Work instruction: Repeat exactly the lines below that lie between the line with "Programari i (67, 2197)" and the line with "Seguretat (70, 2499)", counting both of those lines as part of the answer.

** Provided material follows **

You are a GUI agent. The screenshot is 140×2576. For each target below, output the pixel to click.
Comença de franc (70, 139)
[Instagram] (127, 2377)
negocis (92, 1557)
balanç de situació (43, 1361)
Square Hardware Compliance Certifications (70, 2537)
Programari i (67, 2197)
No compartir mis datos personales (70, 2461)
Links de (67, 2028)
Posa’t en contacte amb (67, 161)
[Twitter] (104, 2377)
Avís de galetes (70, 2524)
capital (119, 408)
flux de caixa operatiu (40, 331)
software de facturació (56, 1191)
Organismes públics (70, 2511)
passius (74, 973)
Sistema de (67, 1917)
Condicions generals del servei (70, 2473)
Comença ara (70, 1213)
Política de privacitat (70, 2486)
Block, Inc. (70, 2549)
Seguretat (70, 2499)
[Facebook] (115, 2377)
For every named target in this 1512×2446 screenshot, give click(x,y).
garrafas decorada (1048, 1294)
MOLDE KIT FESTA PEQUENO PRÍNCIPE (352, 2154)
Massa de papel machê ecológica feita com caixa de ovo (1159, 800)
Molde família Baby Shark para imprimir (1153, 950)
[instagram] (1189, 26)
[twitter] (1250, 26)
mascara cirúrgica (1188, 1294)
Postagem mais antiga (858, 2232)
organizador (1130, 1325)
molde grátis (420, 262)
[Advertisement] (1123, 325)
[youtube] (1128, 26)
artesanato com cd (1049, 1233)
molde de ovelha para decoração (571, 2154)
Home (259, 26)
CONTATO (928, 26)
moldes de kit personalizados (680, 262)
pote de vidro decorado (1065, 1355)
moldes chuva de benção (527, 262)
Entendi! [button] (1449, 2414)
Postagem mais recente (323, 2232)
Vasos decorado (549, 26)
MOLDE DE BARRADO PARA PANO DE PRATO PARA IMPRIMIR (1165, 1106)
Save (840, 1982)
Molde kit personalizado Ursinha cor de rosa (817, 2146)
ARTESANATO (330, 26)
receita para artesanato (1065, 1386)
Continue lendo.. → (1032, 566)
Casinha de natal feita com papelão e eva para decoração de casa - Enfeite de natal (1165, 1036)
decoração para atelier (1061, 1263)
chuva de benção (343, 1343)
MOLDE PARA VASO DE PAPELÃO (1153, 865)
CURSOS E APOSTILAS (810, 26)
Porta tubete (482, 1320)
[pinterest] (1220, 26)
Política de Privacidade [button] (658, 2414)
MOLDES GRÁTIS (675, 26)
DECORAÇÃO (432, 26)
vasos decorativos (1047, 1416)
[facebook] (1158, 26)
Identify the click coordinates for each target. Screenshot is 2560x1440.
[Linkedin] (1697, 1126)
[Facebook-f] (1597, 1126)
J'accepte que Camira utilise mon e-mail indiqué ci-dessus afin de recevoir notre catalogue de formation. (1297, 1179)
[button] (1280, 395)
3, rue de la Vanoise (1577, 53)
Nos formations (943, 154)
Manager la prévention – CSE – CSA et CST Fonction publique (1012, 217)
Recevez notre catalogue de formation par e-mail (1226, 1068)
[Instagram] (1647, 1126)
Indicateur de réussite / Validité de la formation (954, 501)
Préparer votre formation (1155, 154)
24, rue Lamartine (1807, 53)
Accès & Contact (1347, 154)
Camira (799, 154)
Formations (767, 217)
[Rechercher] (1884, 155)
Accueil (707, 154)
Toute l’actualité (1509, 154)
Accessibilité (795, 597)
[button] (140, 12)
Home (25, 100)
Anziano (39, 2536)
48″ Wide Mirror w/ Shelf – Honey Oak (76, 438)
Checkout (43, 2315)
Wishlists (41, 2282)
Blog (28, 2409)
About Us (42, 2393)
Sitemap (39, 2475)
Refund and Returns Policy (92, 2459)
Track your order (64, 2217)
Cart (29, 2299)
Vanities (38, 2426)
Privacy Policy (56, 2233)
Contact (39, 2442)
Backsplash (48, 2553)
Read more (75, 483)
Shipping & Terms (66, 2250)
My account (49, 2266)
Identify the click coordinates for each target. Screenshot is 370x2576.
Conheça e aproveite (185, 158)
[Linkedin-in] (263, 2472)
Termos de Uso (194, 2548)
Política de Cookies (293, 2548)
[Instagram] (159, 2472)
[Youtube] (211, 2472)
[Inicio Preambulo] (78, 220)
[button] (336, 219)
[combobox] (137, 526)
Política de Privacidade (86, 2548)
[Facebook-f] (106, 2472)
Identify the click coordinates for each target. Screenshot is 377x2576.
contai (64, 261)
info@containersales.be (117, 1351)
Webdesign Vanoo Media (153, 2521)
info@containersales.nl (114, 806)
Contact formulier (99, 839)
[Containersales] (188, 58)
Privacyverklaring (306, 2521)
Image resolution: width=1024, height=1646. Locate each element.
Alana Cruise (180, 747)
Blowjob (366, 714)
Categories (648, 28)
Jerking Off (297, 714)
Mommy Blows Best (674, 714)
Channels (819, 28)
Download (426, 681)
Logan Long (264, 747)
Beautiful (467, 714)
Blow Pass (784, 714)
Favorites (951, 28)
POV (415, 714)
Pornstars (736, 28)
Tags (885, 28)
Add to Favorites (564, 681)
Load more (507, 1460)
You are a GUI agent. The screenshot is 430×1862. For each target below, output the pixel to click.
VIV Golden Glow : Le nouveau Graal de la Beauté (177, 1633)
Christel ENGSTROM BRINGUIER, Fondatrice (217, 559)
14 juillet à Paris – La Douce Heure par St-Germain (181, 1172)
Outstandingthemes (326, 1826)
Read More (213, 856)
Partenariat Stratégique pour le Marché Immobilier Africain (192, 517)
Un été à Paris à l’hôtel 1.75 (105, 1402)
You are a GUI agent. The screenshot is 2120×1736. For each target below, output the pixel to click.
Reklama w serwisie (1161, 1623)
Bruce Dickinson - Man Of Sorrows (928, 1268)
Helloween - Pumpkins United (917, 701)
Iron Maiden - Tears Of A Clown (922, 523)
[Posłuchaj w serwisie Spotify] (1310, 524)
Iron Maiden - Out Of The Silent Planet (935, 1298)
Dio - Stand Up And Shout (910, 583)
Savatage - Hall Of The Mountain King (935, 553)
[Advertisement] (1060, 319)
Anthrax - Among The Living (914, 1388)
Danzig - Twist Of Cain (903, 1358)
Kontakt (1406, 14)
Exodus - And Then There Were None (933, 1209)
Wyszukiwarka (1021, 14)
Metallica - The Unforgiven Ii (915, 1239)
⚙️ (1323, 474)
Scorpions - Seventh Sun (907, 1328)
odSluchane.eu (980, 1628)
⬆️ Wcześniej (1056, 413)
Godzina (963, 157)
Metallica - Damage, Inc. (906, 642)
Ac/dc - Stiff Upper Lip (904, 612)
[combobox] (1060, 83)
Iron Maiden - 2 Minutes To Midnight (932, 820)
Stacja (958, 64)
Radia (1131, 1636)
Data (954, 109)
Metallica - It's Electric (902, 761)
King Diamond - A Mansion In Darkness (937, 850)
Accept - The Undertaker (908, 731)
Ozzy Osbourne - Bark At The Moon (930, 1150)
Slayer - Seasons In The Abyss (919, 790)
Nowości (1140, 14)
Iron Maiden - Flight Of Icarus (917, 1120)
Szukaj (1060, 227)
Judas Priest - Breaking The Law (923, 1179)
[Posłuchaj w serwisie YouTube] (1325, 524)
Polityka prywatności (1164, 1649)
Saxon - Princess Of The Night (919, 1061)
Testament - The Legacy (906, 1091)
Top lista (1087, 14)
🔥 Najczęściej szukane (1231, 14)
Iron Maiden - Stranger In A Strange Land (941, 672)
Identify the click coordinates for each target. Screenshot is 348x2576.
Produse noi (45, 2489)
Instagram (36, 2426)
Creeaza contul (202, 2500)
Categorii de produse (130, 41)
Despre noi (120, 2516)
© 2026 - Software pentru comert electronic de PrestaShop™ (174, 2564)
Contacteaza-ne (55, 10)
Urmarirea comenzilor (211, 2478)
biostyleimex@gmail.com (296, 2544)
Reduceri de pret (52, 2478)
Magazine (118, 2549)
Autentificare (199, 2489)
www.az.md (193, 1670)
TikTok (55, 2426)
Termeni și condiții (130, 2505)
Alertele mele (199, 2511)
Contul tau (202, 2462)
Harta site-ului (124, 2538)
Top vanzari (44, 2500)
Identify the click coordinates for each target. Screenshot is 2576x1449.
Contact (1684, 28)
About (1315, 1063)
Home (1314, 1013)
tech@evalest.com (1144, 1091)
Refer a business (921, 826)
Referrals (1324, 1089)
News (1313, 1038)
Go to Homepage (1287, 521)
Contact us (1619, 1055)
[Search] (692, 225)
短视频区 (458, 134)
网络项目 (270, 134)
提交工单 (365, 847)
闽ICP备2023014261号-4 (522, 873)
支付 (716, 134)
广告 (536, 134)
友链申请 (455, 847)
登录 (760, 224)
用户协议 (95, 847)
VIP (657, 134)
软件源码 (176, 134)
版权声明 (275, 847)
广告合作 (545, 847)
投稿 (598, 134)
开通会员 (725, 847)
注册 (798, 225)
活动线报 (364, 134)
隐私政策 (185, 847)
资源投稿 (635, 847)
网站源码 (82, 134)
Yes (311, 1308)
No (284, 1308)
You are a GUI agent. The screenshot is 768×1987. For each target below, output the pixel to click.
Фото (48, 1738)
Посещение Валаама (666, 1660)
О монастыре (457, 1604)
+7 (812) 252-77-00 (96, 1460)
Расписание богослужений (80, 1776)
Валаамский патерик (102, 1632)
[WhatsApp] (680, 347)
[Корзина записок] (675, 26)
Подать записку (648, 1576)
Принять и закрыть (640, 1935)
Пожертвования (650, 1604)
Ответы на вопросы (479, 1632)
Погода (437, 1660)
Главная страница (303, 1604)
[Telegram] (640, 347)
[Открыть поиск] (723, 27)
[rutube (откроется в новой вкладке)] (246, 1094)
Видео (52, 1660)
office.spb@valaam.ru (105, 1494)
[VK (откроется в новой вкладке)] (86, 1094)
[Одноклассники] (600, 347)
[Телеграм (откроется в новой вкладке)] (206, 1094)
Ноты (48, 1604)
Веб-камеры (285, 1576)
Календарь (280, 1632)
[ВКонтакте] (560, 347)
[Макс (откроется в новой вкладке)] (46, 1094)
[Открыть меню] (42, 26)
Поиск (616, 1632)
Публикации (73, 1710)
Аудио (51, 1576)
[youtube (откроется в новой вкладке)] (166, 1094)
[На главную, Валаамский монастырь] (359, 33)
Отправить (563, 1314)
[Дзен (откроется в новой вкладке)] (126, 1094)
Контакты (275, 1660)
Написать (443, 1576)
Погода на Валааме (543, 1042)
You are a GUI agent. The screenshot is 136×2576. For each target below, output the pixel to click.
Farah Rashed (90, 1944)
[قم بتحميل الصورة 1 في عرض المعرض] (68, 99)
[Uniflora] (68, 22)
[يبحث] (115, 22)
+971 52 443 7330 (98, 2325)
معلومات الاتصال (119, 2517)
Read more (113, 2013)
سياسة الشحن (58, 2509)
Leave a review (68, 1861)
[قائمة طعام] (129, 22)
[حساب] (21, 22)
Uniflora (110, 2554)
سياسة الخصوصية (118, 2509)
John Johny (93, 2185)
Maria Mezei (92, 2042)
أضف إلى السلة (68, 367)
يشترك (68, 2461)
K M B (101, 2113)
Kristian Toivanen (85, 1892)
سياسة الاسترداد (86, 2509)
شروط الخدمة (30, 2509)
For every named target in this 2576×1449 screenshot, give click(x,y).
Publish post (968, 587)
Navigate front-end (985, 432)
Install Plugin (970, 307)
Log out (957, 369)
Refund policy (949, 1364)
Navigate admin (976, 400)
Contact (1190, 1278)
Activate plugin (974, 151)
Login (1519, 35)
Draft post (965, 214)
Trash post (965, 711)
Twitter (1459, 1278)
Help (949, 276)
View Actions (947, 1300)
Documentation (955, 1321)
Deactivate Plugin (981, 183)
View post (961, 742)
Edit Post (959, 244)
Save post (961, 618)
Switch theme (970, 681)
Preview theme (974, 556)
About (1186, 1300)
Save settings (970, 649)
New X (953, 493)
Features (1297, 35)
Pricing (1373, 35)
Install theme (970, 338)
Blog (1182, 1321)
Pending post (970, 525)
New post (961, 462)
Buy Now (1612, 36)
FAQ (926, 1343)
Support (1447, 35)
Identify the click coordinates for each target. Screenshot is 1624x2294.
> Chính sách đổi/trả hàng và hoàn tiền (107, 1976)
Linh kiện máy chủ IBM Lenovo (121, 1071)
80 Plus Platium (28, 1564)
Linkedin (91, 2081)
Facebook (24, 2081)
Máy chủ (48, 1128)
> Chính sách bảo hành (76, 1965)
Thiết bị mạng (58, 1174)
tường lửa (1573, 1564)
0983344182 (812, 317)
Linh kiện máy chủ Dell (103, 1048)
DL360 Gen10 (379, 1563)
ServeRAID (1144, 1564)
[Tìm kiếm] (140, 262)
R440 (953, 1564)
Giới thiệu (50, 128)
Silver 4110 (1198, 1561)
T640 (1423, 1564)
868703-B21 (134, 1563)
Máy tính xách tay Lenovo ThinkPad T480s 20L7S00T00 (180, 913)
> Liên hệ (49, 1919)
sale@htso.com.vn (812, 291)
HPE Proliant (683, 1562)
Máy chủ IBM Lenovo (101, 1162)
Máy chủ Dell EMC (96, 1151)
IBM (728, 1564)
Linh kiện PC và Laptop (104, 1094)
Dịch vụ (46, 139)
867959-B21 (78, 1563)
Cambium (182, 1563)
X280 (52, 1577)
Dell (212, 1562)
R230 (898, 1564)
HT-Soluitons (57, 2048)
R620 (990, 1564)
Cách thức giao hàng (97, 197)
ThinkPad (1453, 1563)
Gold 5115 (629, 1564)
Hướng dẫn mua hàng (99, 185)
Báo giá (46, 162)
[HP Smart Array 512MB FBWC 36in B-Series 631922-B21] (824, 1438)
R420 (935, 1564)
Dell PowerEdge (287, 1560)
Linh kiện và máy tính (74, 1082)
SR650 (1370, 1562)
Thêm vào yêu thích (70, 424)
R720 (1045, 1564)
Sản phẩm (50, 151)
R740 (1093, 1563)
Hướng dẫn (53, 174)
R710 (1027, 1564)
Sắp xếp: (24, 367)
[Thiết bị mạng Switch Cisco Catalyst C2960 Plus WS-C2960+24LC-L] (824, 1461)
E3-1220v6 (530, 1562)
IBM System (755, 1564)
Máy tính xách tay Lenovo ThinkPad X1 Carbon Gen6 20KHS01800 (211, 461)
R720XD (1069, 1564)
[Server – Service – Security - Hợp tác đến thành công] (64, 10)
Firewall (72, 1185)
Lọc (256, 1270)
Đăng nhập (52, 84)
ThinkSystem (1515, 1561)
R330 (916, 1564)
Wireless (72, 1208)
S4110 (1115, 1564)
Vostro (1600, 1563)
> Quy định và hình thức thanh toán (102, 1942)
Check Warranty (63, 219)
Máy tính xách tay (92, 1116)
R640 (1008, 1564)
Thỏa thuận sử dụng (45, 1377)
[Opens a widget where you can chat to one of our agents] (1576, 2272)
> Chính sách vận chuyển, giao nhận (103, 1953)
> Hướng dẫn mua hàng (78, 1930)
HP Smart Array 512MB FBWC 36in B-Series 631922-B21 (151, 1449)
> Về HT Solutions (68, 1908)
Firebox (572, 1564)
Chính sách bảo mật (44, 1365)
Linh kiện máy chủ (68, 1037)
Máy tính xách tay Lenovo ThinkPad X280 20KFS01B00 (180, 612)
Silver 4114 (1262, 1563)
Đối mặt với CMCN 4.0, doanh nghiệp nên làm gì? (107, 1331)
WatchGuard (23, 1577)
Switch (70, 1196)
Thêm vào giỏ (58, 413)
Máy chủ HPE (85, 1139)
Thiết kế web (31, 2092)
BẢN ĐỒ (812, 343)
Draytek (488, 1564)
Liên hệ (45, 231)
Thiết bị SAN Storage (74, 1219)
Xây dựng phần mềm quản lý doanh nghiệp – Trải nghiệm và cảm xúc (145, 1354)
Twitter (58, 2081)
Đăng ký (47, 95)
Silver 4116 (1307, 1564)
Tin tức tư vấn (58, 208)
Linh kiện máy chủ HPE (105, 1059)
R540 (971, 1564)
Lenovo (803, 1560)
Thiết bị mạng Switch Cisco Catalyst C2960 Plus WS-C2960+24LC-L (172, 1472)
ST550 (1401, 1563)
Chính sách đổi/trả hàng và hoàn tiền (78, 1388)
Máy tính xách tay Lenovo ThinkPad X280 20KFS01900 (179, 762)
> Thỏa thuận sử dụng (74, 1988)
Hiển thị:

** End of Provided material **

Your response:
Programari i (67, 2197)
No compartir mis datos personales (70, 2461)
Links de (67, 2028)
Posa’t en contacte amb (67, 161)
[Twitter] (104, 2377)
Avís de galetes (70, 2524)
capital (119, 408)
flux de caixa operatiu (40, 331)
software de facturació (56, 1191)
Organismes públics (70, 2511)
passius (74, 973)
Sistema de (67, 1917)
Condicions generals del servei (70, 2473)
Comença ara (70, 1213)
Política de privacitat (70, 2486)
Block, Inc. (70, 2549)
Seguretat (70, 2499)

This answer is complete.